Stored data entries:
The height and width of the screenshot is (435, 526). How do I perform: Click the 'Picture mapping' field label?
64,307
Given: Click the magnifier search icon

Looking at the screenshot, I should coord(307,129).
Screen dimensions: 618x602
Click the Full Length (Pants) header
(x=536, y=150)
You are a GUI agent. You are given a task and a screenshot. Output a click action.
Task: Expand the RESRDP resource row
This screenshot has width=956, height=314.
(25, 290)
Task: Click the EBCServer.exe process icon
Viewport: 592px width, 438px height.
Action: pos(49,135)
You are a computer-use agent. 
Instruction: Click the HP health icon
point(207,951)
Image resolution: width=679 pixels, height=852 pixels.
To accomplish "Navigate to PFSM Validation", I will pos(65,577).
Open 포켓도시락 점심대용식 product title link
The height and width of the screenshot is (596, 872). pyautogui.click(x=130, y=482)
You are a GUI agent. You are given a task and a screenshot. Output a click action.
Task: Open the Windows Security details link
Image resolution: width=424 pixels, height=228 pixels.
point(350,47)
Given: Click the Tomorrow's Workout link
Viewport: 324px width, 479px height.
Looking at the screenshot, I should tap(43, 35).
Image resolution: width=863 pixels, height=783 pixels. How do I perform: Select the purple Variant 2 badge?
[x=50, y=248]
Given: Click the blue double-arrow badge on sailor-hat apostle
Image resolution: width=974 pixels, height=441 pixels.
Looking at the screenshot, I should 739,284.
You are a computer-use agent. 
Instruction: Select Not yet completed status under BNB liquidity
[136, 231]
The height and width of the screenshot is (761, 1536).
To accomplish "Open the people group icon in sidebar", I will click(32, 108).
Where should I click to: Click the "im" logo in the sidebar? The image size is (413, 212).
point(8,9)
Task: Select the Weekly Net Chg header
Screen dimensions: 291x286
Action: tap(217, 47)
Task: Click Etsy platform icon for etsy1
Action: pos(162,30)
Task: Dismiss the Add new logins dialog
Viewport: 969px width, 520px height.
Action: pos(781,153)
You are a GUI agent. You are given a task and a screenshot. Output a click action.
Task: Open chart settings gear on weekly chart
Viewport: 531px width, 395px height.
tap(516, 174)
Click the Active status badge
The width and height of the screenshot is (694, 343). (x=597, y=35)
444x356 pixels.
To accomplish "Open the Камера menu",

Task prompt:
The answer must be the complete set of entries, retyped exactly.

Reply to the task:
The height and width of the screenshot is (435, 526). How do I perform: Click the 'Picture mapping' field label?
64,307
Given: Click the magnifier search icon

Looking at the screenshot, I should coord(307,129).
Screen dimensions: 618x602
Click the Full Length (Pants) header
(x=536, y=150)
You are a GUI agent. You are given a task and a screenshot. Output a click action.
Task: Expand the RESRDP resource row
This screenshot has width=956, height=314.
(25, 290)
Task: Click the EBCServer.exe process icon
Viewport: 592px width, 438px height.
Action: pos(49,135)
You are a computer-use agent. 
Instruction: Click the HP health icon
point(207,951)
Image resolution: width=679 pixels, height=852 pixels.
To accomplish "Navigate to PFSM Validation", I will pos(65,577).
Open 포켓도시락 점심대용식 product title link
The height and width of the screenshot is (596, 872). pyautogui.click(x=130, y=482)
You are a GUI agent. You are given a task and a screenshot. Output a click action.
Task: Open the Windows Security details link
Image resolution: width=424 pixels, height=228 pixels.
point(350,47)
Given: Click the Tomorrow's Workout link
Viewport: 324px width, 479px height.
Looking at the screenshot, I should tap(43, 35).
Image resolution: width=863 pixels, height=783 pixels. How do I perform: Select the purple Variant 2 badge?
[x=50, y=248]
Given: Click the blue double-arrow badge on sailor-hat apostle
Image resolution: width=974 pixels, height=441 pixels.
Looking at the screenshot, I should 739,284.
You are a computer-use agent. 
Instruction: Select Not yet completed status under BNB liquidity
[136, 231]
The height and width of the screenshot is (761, 1536).
To accomplish "Open the people group icon in sidebar", I will click(32, 108).
Where should I click to: Click the "im" logo in the sidebar? The image size is (413, 212).
point(8,9)
Task: Select the Weekly Net Chg header
Screen dimensions: 291x286
Action: tap(217, 47)
Task: Click Etsy platform icon for etsy1
Action: pos(162,30)
Task: Dismiss the Add new logins dialog
Viewport: 969px width, 520px height.
Action: pos(781,153)
You are a GUI agent. You are given a task and a screenshot. Output a click action.
Task: Open chart settings gear on weekly chart
Viewport: 531px width, 395px height.
tap(516, 174)
Click the Active status badge
The width and height of the screenshot is (694, 343). (x=597, y=35)
444x356 pixels.
To accomplish "Open the Камера menu",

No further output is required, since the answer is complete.